What you have to do:
Show the lines below that contain the string "checkbox".

■ ■ ■ ■

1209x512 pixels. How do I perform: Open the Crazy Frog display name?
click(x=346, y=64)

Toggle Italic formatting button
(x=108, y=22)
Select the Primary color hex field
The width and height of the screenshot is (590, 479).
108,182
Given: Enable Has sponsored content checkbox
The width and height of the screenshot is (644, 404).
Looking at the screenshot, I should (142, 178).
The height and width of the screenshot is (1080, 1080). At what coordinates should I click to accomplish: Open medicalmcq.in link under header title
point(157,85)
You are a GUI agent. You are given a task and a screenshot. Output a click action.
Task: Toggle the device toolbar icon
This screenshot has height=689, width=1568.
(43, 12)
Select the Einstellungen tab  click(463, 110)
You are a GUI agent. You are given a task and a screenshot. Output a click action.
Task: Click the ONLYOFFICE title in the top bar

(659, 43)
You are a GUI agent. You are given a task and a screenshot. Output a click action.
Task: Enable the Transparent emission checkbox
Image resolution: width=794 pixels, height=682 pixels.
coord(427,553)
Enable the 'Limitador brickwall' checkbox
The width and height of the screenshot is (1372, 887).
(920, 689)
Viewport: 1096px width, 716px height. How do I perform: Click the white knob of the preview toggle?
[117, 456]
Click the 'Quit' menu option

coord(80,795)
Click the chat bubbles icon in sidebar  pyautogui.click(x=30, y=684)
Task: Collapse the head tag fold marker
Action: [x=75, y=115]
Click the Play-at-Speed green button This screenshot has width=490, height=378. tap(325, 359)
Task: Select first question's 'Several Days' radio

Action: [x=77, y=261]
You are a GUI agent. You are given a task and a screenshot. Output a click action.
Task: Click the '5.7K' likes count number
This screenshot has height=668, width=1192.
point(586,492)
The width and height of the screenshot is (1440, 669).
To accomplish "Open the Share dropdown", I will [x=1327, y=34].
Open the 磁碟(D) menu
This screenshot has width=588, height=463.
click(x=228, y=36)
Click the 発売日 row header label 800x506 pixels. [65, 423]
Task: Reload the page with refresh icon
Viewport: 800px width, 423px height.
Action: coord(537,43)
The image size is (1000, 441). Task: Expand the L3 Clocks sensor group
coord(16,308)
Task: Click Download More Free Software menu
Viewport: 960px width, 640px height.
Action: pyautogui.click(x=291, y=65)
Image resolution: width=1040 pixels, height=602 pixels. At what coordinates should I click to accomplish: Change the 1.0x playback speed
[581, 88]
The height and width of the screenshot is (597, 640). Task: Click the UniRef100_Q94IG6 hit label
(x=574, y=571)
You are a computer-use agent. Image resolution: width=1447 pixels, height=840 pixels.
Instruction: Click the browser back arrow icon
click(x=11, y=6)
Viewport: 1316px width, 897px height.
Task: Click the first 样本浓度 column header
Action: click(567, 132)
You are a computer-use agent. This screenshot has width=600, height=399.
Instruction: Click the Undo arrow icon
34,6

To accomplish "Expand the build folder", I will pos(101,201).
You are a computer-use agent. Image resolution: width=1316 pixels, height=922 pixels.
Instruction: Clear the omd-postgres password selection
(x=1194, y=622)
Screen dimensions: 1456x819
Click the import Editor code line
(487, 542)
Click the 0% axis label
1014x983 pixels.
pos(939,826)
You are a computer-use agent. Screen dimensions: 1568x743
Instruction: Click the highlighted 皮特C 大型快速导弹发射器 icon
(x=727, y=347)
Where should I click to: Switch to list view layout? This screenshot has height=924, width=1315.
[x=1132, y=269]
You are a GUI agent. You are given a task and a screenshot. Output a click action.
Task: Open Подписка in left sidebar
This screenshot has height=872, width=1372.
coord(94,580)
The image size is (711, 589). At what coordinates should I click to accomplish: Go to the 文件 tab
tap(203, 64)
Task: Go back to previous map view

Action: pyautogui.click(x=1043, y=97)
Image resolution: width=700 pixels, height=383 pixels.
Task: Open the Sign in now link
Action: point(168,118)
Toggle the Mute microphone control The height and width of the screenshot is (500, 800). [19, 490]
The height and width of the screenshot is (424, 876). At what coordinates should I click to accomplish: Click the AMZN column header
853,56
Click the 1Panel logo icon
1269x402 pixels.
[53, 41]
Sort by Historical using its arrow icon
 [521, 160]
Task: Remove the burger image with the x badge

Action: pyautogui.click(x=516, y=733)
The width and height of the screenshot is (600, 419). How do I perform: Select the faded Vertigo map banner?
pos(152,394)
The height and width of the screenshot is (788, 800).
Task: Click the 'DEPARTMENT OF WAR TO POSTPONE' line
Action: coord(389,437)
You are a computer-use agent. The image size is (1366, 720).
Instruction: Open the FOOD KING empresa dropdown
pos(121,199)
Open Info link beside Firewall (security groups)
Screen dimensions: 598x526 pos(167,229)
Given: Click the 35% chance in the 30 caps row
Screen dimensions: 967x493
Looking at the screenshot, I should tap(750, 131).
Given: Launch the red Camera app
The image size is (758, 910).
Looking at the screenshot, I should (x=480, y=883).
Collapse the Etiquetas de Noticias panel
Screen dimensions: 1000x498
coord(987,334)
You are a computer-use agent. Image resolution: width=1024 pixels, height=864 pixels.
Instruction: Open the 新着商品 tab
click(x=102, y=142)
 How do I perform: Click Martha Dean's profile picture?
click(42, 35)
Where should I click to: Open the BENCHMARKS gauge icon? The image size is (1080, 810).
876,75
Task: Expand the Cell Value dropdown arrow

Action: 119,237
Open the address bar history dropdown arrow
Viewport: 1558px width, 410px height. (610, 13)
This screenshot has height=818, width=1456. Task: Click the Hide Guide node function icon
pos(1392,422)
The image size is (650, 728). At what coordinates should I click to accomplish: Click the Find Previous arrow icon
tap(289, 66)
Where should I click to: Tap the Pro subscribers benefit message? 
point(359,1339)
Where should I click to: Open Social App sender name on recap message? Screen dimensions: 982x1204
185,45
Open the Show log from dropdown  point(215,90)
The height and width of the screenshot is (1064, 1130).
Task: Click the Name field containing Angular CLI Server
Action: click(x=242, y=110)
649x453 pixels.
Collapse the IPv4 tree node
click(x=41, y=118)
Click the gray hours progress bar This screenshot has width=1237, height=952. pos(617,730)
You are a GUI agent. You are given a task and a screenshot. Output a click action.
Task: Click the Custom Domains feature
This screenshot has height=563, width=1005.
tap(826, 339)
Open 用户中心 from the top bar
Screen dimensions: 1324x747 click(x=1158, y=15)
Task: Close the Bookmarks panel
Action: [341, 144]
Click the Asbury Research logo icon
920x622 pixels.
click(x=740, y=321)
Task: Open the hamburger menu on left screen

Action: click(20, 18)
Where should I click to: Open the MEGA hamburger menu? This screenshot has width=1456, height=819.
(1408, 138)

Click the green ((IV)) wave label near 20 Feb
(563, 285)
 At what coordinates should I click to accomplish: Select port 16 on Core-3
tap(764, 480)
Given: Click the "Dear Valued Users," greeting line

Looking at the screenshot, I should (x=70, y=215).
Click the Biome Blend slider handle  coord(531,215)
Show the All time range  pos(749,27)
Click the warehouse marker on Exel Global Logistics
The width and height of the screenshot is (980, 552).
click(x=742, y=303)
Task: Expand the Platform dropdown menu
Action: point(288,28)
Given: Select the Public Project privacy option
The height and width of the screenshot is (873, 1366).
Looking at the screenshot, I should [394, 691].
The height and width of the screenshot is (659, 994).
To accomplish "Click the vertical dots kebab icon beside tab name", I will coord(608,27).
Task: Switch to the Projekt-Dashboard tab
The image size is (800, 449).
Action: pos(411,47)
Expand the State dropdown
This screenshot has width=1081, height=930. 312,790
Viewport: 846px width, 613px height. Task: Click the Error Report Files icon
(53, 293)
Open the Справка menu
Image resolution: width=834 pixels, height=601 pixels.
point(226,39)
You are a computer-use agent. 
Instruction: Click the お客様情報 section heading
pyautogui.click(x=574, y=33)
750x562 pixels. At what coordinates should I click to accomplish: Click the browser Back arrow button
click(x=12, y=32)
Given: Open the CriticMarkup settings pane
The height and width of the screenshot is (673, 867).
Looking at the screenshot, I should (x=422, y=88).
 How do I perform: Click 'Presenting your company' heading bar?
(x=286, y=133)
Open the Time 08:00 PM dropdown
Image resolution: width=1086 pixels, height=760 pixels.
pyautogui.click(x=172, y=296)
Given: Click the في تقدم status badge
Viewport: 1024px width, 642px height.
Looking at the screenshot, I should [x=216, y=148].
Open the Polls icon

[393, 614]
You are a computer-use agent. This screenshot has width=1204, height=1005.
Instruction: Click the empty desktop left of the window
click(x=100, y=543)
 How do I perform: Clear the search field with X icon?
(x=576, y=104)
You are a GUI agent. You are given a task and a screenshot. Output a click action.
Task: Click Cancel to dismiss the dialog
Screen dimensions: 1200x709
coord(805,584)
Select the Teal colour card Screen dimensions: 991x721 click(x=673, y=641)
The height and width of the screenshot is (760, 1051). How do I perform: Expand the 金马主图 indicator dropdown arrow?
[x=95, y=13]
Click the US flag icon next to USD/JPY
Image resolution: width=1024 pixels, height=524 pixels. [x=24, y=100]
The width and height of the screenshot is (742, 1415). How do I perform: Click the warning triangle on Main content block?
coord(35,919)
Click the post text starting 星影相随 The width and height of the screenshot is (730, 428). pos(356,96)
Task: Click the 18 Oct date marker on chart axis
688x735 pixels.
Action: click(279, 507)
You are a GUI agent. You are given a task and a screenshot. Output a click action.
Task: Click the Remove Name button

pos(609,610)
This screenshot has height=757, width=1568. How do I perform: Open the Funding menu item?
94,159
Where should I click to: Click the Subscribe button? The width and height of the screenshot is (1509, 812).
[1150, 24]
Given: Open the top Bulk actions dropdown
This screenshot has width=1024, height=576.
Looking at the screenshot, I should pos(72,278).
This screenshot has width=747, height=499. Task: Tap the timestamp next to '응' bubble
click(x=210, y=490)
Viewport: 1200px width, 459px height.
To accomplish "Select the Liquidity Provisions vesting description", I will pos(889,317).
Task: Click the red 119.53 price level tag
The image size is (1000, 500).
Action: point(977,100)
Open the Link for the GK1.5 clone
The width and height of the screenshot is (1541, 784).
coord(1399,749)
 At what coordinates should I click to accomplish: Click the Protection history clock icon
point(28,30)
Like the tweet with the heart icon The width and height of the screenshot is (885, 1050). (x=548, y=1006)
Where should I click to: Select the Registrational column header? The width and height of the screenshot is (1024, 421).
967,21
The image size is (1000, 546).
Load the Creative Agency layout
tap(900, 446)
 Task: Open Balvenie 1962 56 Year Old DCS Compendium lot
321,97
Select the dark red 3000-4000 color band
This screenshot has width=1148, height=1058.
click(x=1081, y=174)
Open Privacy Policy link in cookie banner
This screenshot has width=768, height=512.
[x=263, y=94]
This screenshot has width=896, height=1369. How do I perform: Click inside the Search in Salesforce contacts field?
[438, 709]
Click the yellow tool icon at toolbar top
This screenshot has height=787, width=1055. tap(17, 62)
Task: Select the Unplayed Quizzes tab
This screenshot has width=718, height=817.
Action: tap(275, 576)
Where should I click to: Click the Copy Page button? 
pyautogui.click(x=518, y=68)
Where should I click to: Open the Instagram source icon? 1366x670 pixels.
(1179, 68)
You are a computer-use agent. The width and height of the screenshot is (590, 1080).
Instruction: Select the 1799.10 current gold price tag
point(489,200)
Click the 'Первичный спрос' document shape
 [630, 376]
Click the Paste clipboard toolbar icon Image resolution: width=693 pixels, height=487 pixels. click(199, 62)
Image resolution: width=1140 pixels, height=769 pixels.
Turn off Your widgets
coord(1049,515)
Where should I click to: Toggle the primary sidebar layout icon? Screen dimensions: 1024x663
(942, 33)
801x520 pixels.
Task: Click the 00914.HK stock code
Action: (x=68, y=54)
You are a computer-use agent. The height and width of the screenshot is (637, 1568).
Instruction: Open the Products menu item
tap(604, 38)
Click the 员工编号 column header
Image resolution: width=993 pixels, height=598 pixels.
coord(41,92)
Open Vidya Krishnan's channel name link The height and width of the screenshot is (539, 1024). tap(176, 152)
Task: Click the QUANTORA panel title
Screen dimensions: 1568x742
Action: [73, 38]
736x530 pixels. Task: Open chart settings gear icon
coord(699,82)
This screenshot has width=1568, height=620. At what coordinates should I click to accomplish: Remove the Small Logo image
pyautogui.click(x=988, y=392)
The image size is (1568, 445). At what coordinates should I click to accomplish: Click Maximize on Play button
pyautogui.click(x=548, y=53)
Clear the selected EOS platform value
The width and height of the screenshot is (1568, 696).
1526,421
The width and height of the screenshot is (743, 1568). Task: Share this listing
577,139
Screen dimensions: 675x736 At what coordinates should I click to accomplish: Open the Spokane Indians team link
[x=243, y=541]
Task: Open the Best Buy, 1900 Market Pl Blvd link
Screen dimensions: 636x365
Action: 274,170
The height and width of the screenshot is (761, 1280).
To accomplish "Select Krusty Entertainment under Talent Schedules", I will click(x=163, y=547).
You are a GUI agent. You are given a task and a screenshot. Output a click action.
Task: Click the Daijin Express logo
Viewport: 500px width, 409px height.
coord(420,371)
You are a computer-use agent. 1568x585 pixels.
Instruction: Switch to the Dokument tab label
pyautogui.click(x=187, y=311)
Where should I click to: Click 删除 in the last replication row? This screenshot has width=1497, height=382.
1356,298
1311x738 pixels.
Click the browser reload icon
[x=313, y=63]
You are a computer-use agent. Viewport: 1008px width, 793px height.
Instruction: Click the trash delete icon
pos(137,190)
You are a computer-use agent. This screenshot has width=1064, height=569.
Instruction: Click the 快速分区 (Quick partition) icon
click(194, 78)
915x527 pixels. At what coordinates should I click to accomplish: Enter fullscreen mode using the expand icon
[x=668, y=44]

■ ■ ■ ■

Solution to the exercise:
Given: Enable Has sponsored content checkbox
Task: Enable the Transparent emission checkbox
Enable the 'Limitador brickwall' checkbox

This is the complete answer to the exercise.